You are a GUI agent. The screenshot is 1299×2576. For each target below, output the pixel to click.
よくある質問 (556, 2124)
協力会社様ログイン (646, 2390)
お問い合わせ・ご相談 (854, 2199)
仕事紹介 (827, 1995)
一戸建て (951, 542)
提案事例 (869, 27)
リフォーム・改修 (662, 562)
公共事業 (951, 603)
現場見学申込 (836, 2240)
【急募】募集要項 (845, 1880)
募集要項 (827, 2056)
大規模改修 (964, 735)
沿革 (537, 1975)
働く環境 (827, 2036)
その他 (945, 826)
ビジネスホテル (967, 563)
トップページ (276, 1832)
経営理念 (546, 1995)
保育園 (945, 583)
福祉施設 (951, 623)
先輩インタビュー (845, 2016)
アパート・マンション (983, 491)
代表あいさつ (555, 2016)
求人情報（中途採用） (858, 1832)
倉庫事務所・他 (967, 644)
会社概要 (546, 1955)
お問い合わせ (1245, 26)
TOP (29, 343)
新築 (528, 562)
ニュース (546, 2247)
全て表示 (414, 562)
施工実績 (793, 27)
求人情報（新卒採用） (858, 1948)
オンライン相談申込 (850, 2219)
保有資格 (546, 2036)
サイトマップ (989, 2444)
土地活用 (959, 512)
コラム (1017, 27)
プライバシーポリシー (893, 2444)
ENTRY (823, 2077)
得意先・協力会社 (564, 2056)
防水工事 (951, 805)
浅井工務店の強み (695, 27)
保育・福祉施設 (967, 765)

-*-

- **What to work on**
The lines to return run from the one containing "TOP (29, 343)" through the last line of the records above. Give them exactly and include nothing more.

- **Solution below**
TOP (29, 343)
新築 (528, 562)
ニュース (546, 2247)
全て表示 (414, 562)
施工実績 (793, 27)
求人情報（新卒採用） (858, 1948)
オンライン相談申込 (850, 2219)
保有資格 (546, 2036)
サイトマップ (989, 2444)
土地活用 (959, 512)
コラム (1017, 27)
プライバシーポリシー (893, 2444)
ENTRY (823, 2077)
得意先・協力会社 (564, 2056)
防水工事 (951, 805)
浅井工務店の強み (695, 27)
保育・福祉施設 (967, 765)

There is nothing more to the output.